== Work required ==
The expected output is an exact copy of the lines from the one containing "Instruction: Click the" through the final line of the entries below, with no images.

== Provided data ==
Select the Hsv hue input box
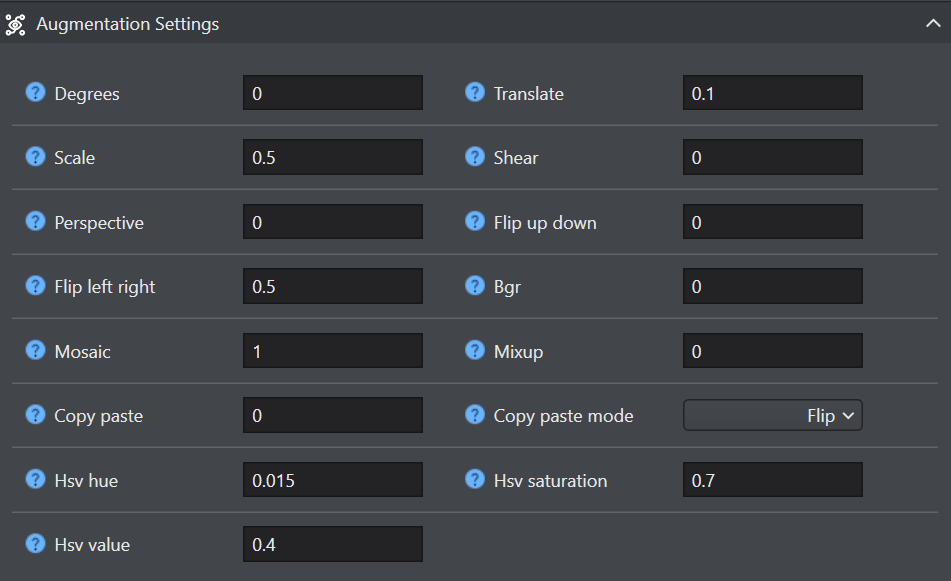This screenshot has height=581, width=951. [333, 480]
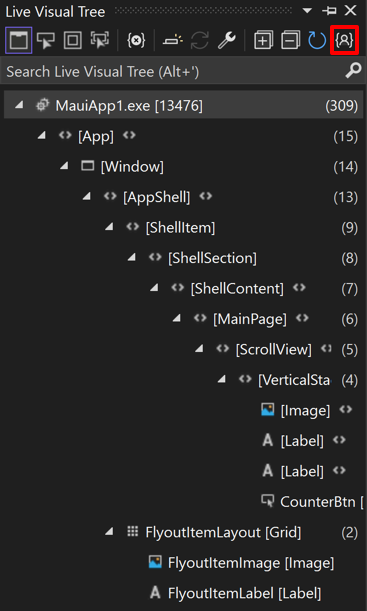Select the CounterBtn tree item
Viewport: 367px width, 611px height.
point(312,502)
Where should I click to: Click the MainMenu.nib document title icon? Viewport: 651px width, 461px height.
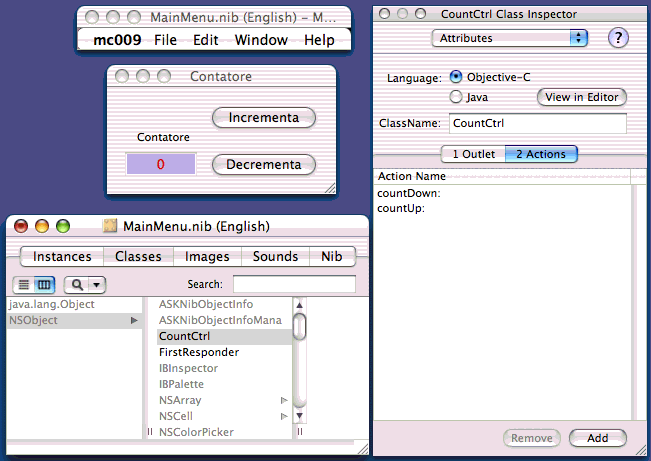pyautogui.click(x=110, y=226)
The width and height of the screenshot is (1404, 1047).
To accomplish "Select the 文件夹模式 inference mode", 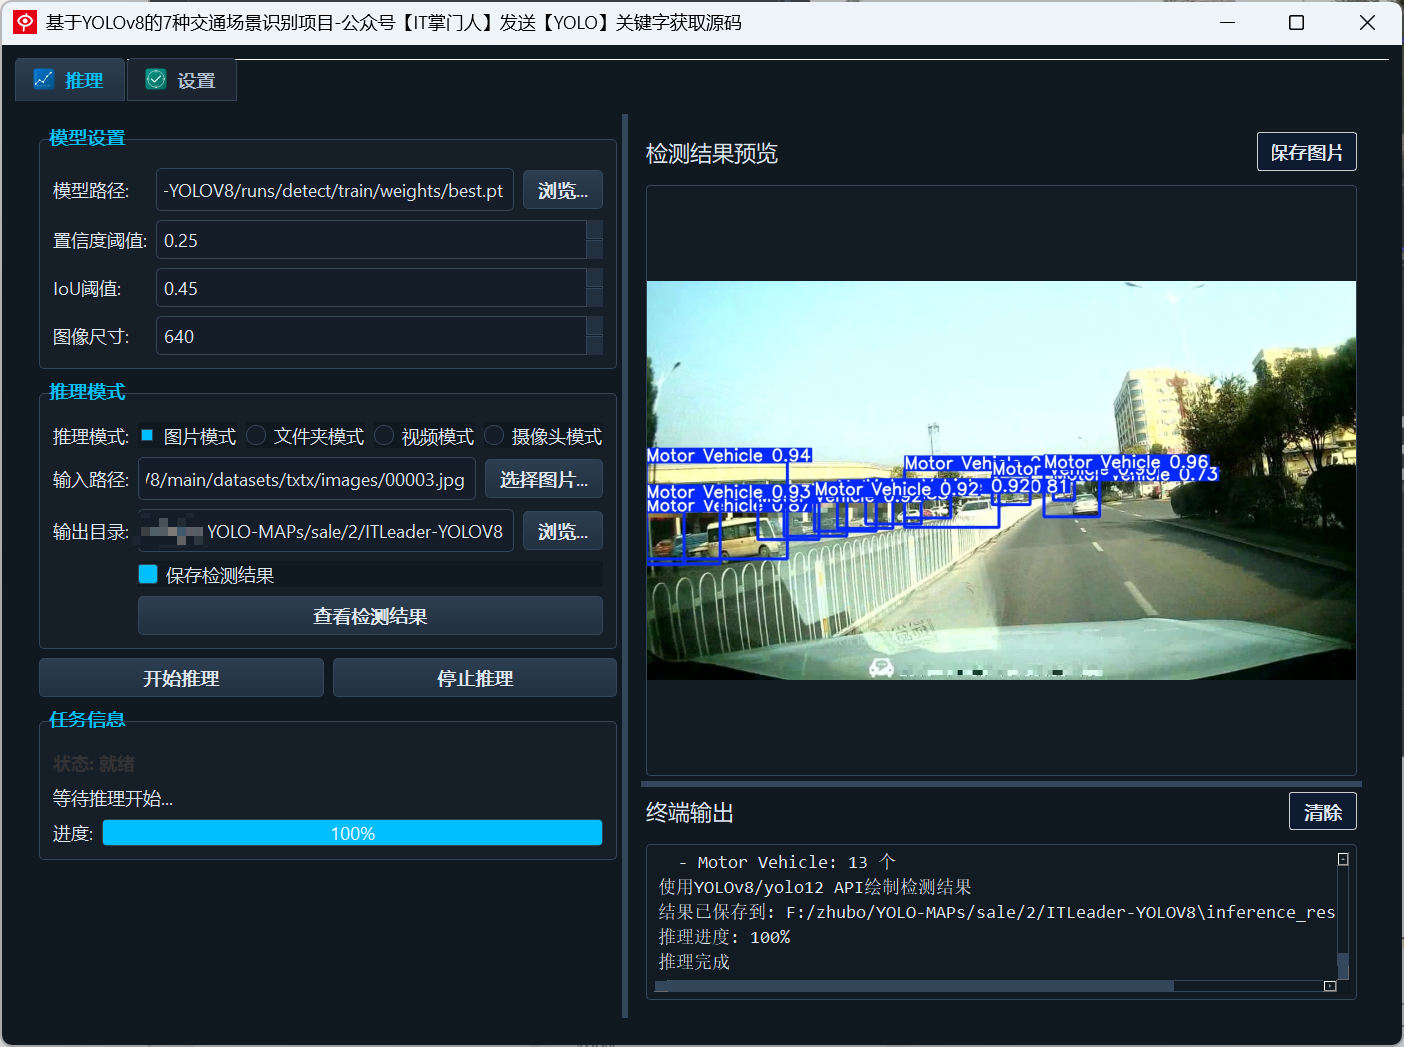I will tap(255, 435).
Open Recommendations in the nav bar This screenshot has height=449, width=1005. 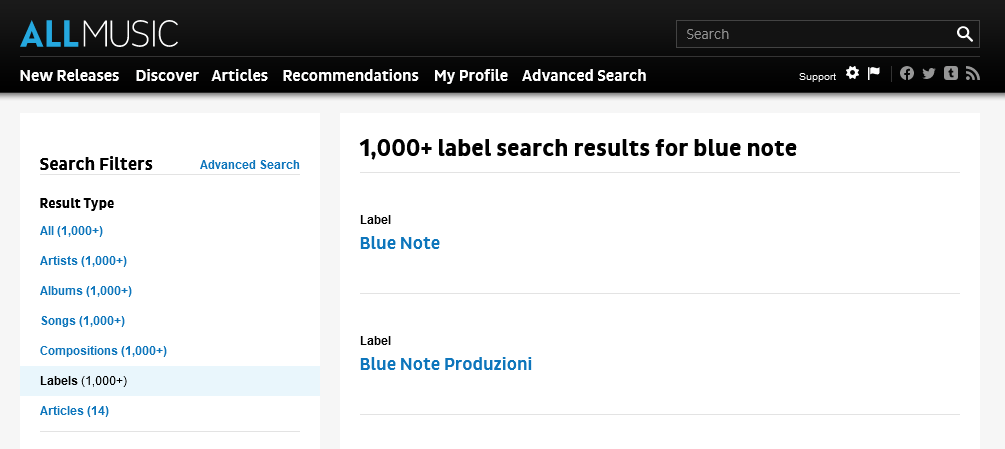coord(350,75)
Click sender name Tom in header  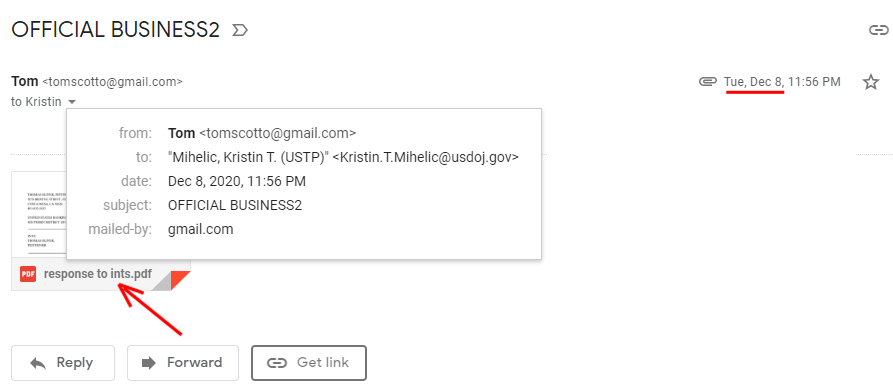25,81
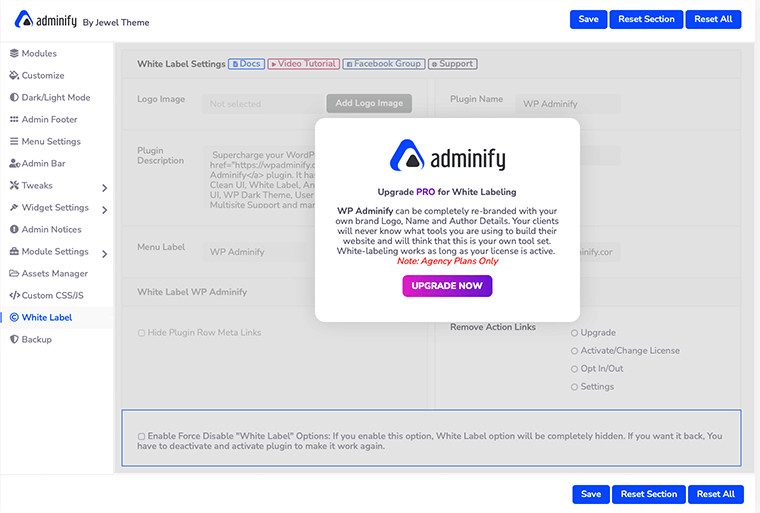Enable Force Disable White Label checkbox
The width and height of the screenshot is (760, 513).
pos(141,436)
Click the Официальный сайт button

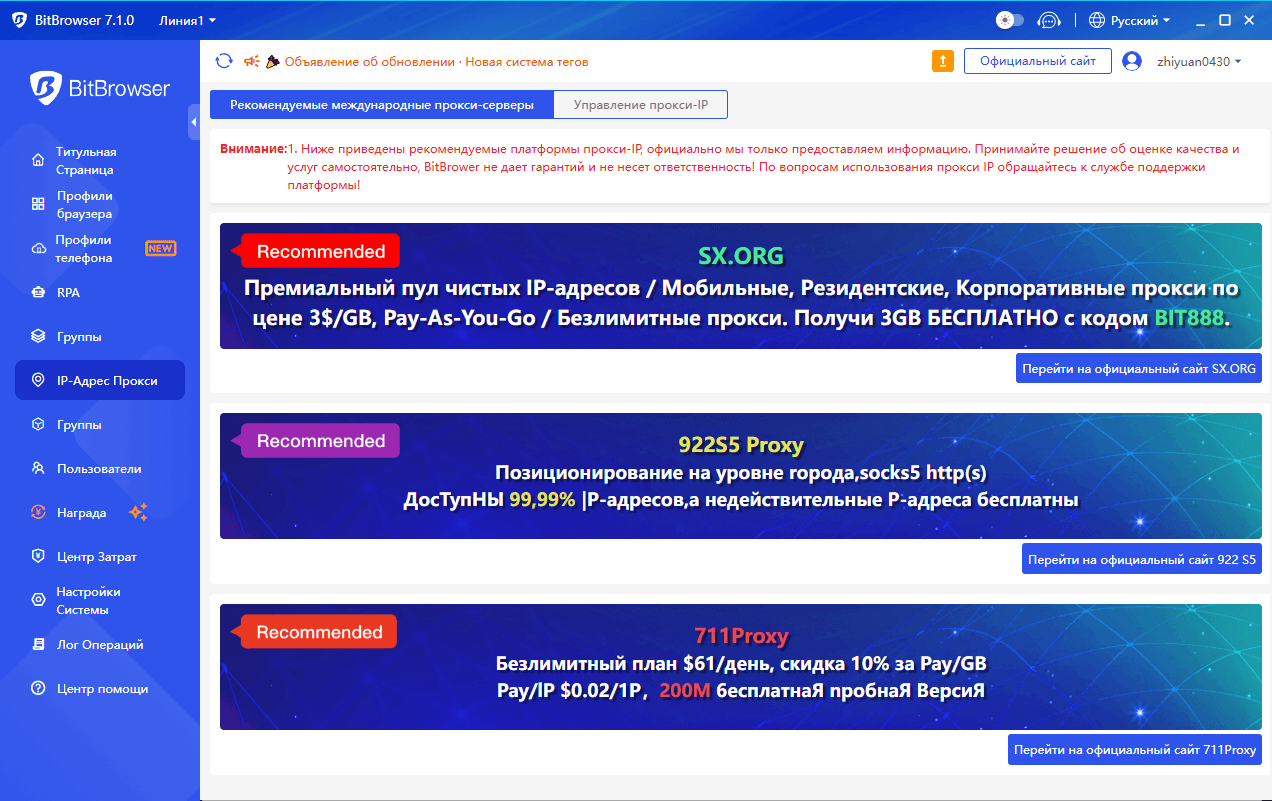1037,60
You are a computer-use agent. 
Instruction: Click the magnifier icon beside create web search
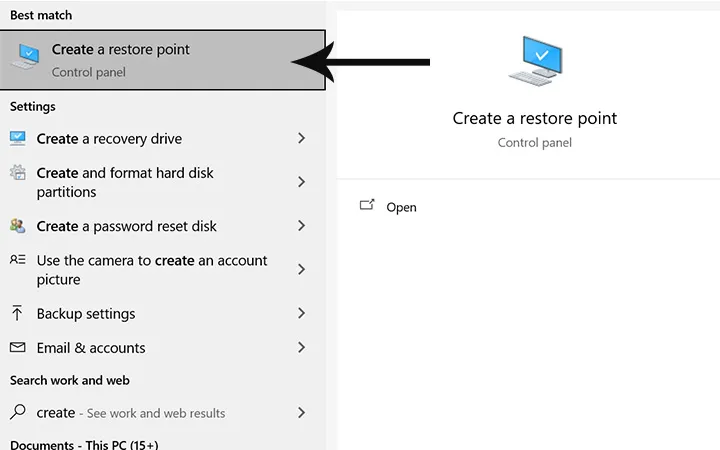18,413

== Solution ==
Instruction: Click the magnifier icon beside create web search
18,413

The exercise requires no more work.